Sunday, May 17, 2009

El Cap Zodiac Wall

(click image to enlarge)
I was offered a chance to climb El Cap with Ben from Oregon, a pretty good offer considering all the preparations were made and all the gear was already at the base. Zodiac is on the far right side of El Cap, a shorter route at 16 pitches but very vertical and technical at C3+ A2. I bivyed in Ben's campsite at the Pines and we left the next morning to get on the wall. Ben had the first pitch fixed so all I had to do was jummar up and I was hanging on El Cap. We made slow but steady progress up the Zodiac over the next 6 days moving at the rate of 2 to 3 pitches a day.

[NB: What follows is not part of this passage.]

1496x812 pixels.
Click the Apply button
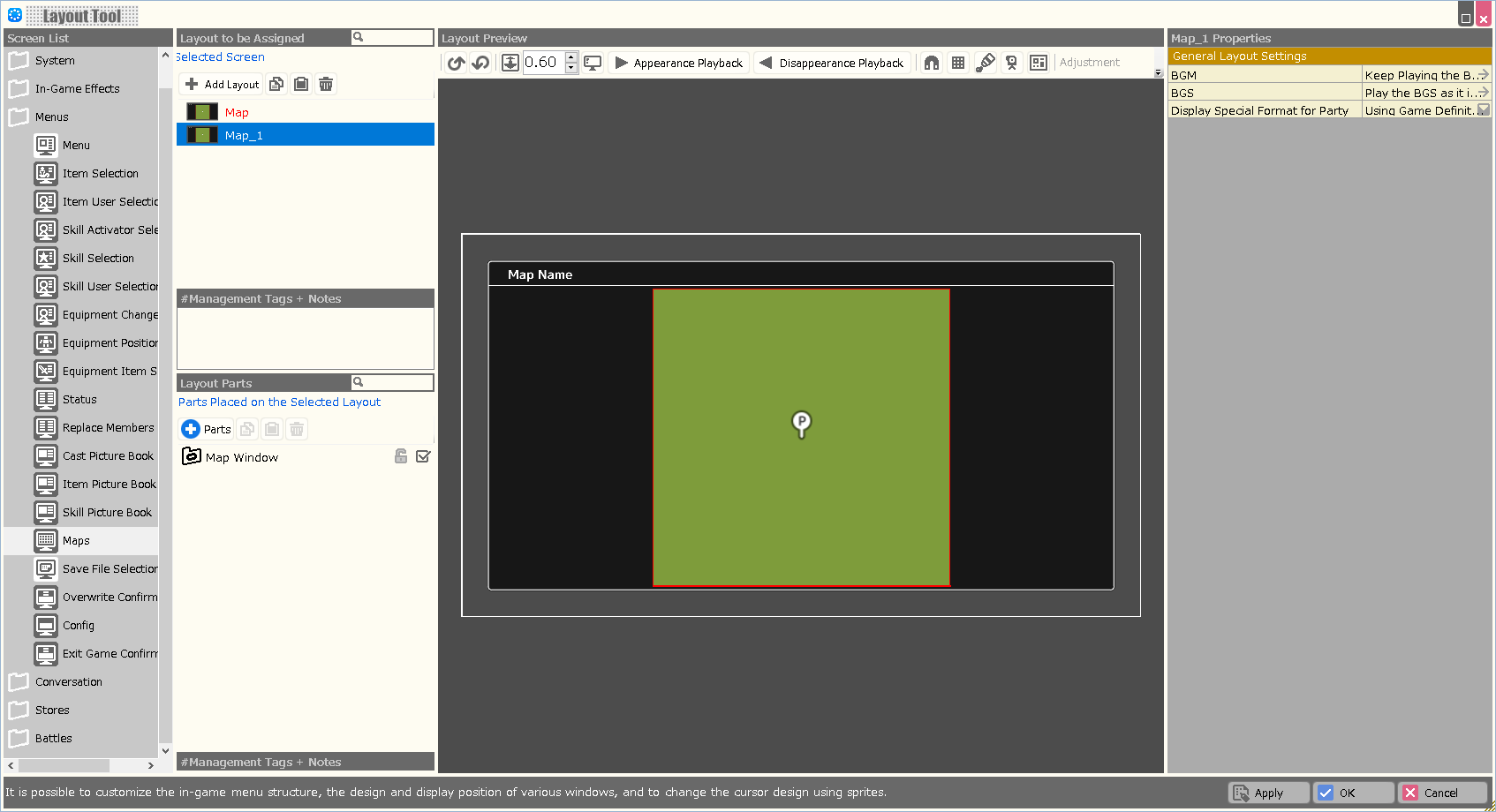[1268, 793]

Above The Mark of Zorro - Photo: Tom Evans - ElCapReport.com
On a typical day we would awake about 6 and spend about two hours preparing to climb. This included storing the portaledge, eating breakfast (sweet rolls, nuts and dried fruit), taking a crap and getting the gear reracked.

Black Tower Pitch - Photo: Tom Evans - ElCapReport.com

Ben Leading the Nipple Pitch - Photo: Tom Evans - ElCapReport.com
Most days Ben would take the lead and I would spend two or three hours in a belay seat belaying and organizing ropes and gear, and just enjoying the magnificent surroundings, the wall in front of me, the Cathedral Rocks opposite and the busy valley.

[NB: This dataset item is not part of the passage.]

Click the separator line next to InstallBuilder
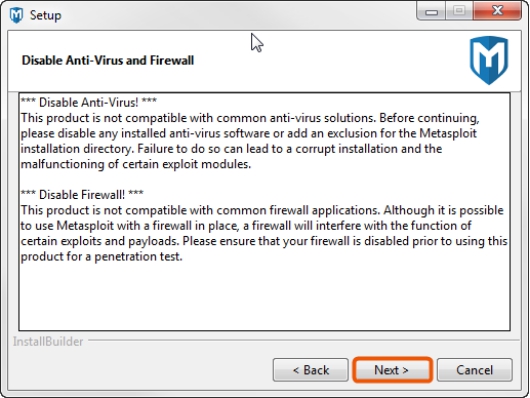This screenshot has height=398, width=530. click(303, 340)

Stuart at the Belay - Photo: Tom Evans - ElCapReport.com
Once at the anchors Bern would haul the bags and I would jummar up the ropes removing the gear and pitons. Usually around dusk we would finish up, deploy the portaledge, have our dinner (cashews, fish and dinner rolls and snickers for desert) and go to sleep about 10.
I lead the 4 C1 pitches on the route so I did all the leading and hauling as we moved through pitches 4-6 on Day 2. The leads included several bolt ladders, hooking through a traverse and an interesting inverted cam hook move. On day 6 I got to lead pitch 14 above Peanut Ledge which is an 80' 4.5" vertical crack followed by airy moves out over a roof to the belay. I walked three cams as I aided over a 50' section of the crack.

Stuart Leading the Pitch Above Peanut Ledge - Photo: Tom Evans - ElCapReport.com
On Day 3 as Ben was leading up an overhanging pitch in the gray circle a massive thunderstorm rolled through the valley. Sheets of rain and hail closed in from the direction of Half Dome. Amazing in this overhanging section we were completely protected by the wall and unaffected as climbers on the Nose dived for cover. Horsetail falls 100 yards to my right turned into a flash flood pouring off the top of El Cap. Pretty exciting. That night at dusk a massive rock came off the top of the Nose and plunged loudly through the air to shatter 3000 feet below.
On Day 6 we topped out in the afternoon, organized the gear, hung the portaledge from a tree and bivyed before the heinous descent to come the next day. Getting off El Cap is the worst part of climbing it. You have to scramble down steep class 3 and 4 terrain, bushwack and rappel all with huge. top heavy haul bags on your bag. The descent took us 5 hours and was the hardest day of the climb. When we reached the bottom Ben's mom was there waiting for us with pizza, beer and water. Thanks Becky!
Thanks Ben for taking me with you on this awesome journey. Thanks for your guidance, friendship and patience. This was an amazing opportunity for me to put it all together. And now I am ready to go again. Perhaps in the fall with Rudy McIntire.
Our climb was captured and documented by Tom Evans on the El Cap Report so if you want to see that just go to ElCapReport.com and check out the posts from May 16 to 21. Thanks Tom for letting me use your pics on my site.